Shares of ATI Physical Therapy (NYSE:ATIP) stock (I'll give you three guesses what they do for a living) roared ahead 23% as of 1:20 p.m. ET Friday.
You can thank investment bank Jefferies for that.
In a note out this morning, Jefferies announced that it is upgrading shares of ATI Physical Therapy to buy, and assigning a $5 price target to the shares, implying ATI could go up another 35% before this year is done.

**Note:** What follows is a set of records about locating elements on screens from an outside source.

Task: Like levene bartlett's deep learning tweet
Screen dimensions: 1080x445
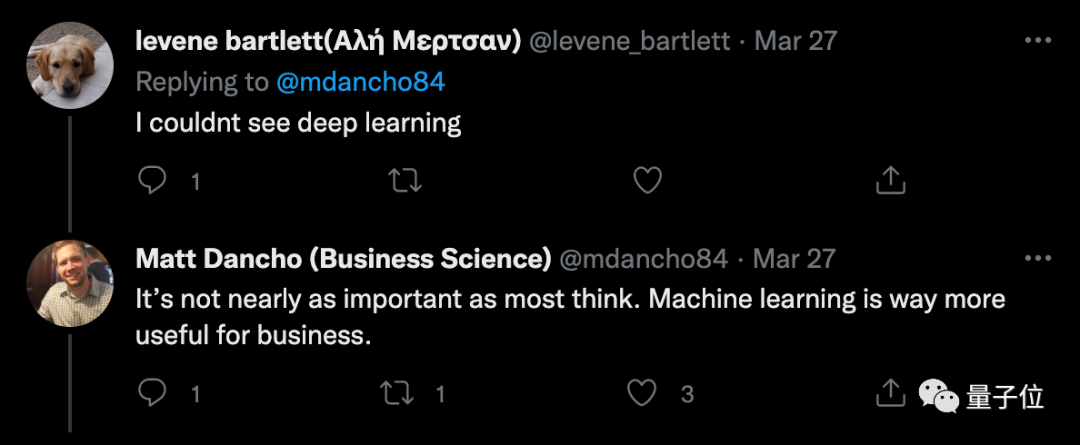Action: pyautogui.click(x=649, y=181)
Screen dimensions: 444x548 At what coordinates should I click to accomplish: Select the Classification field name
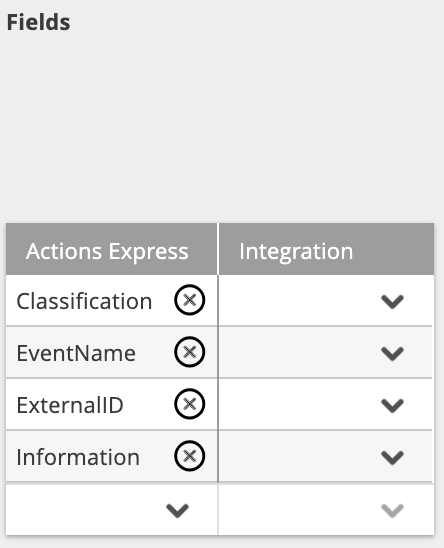pyautogui.click(x=84, y=301)
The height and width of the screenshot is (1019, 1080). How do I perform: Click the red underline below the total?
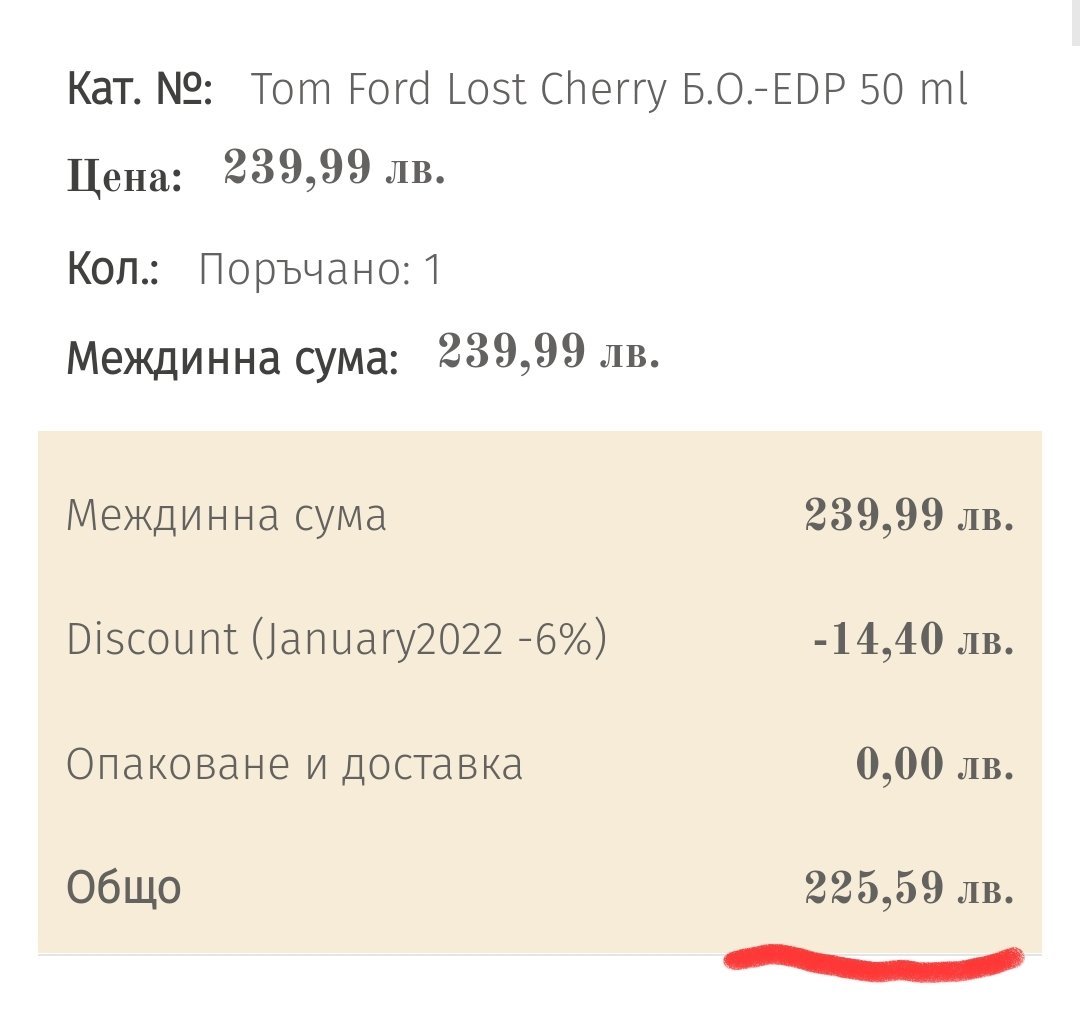coord(874,959)
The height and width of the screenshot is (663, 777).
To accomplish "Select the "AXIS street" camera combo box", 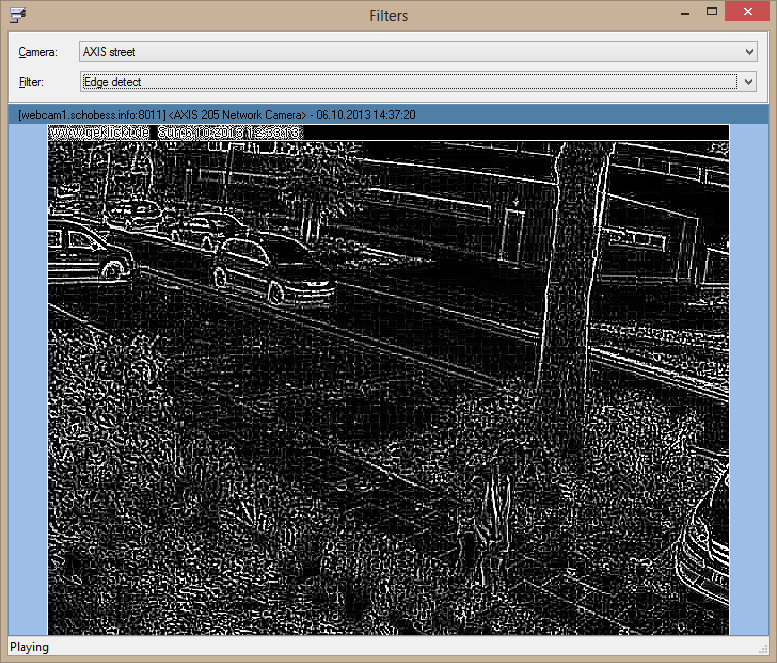I will pos(410,52).
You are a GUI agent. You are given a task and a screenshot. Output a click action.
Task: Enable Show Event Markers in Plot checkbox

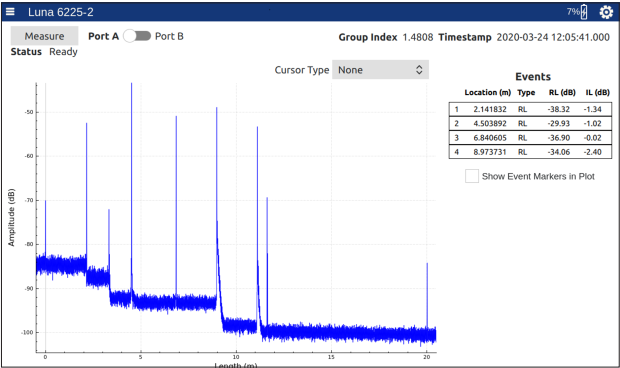click(472, 176)
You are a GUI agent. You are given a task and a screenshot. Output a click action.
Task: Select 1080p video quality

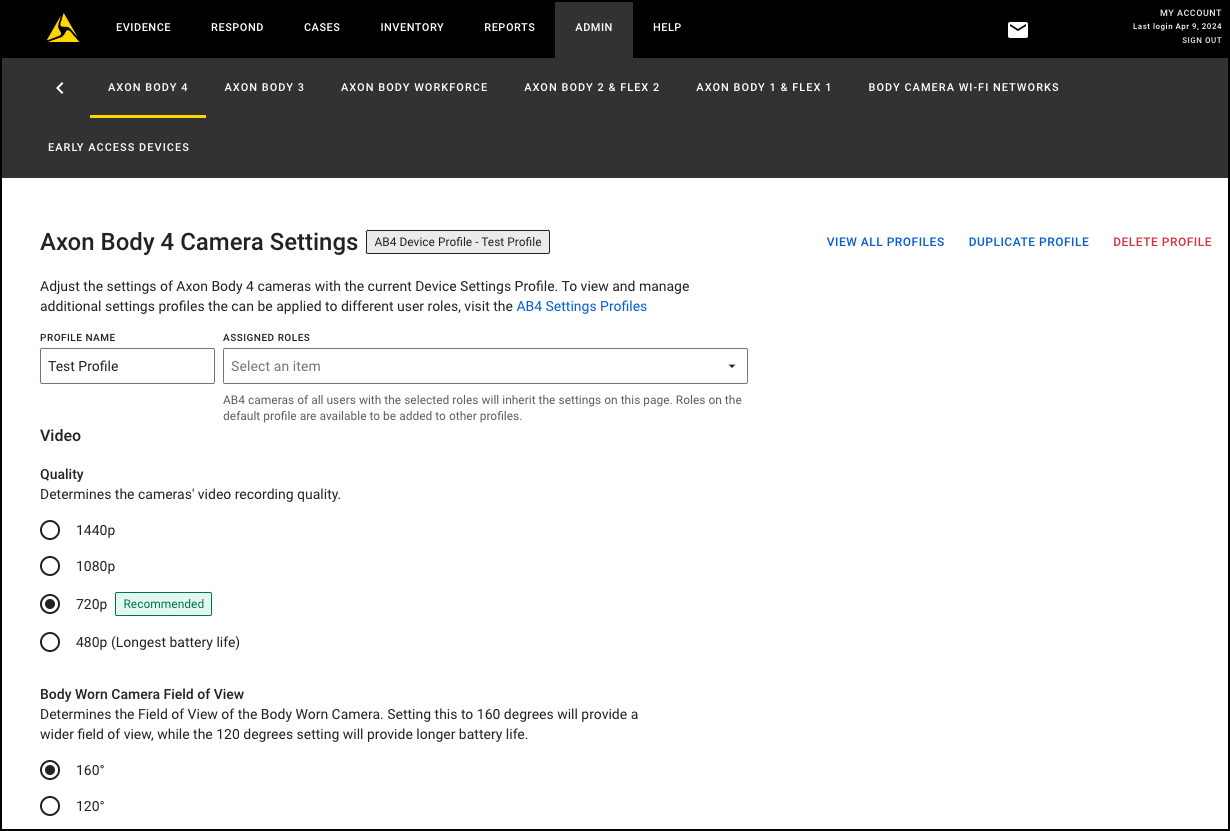click(50, 566)
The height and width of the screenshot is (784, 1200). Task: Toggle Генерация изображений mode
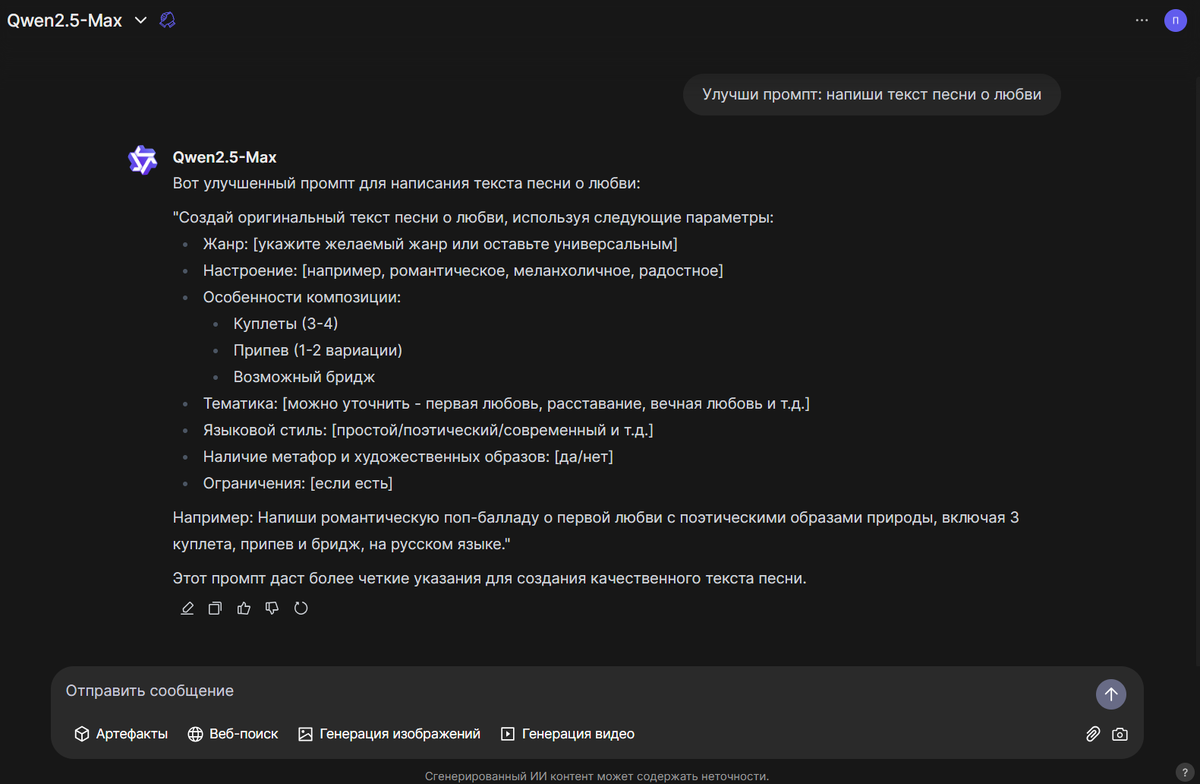389,734
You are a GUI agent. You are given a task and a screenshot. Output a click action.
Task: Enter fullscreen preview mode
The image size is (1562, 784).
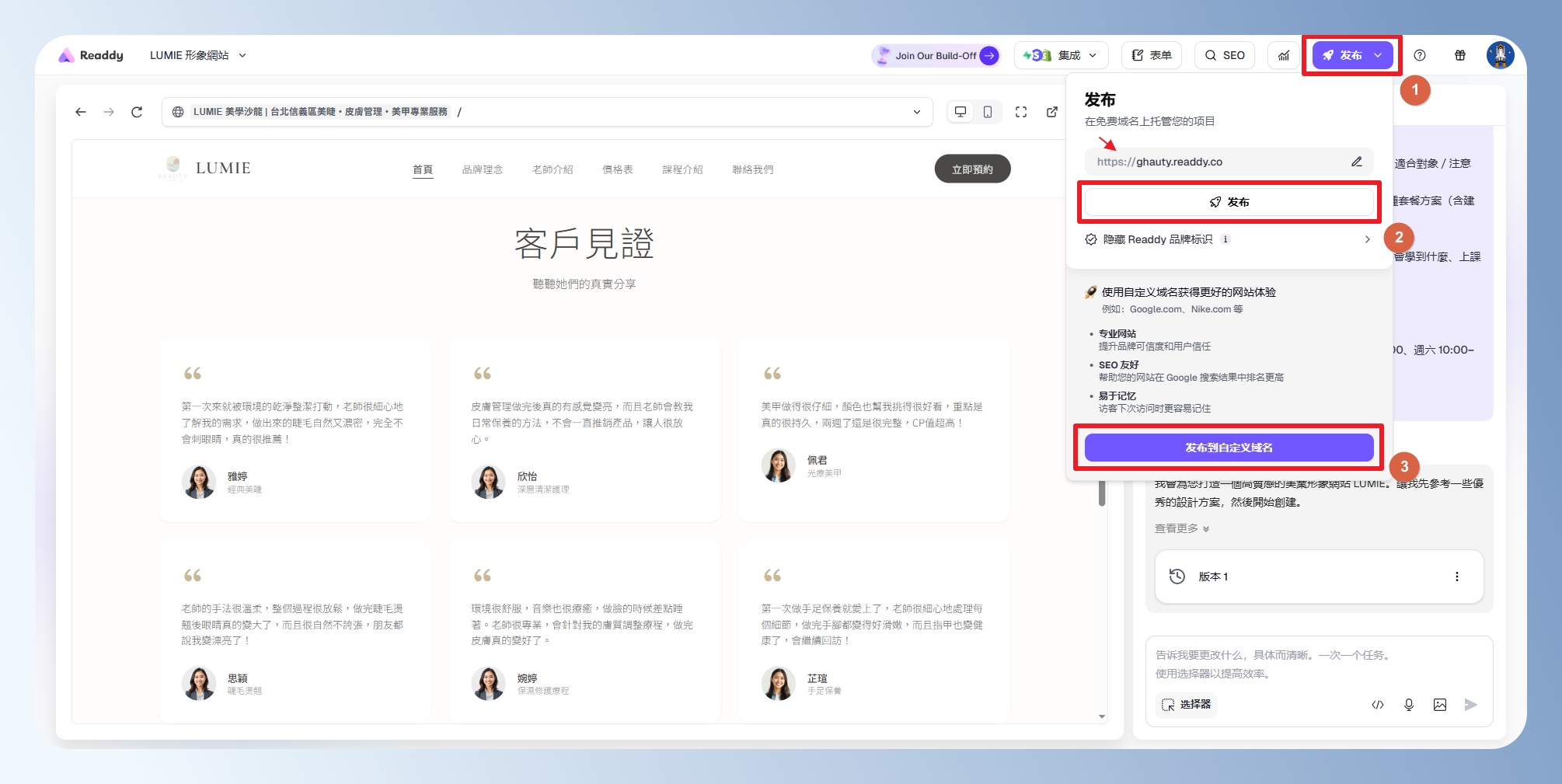tap(1021, 112)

According to a write-up on TheFly.com, Jefferies relies on proprietary data it has collected which show that foot traffic is improving month by month in ATI clinics, with both visits and volumes up, indicating that at this stage in the pandemic, "the worst is past" for ATI.
According to data from S&P Global Market Intelligence, 2019 revenue at the company was $763 million, and growing in the high-single digits before 2020's pandemic brought it crashing down 25%. It remains to be seen precisely how long it will take for ATI's business to return to pre-pandemic levels. Most analysts on Wall Street, though, don't anticipate a return to pre-pandemic revenue before 2023.
That being said, at current valuations, ATI stock sells for only about one times trailing forecast revenue. When compared to similar businesses such as The Joint Corp. chiropractic, for example, the stock of which costs more than 10 times trailing revenue, ATI stock sure looks cheap -- and that's why Jefferies is upgrading ATI stock today.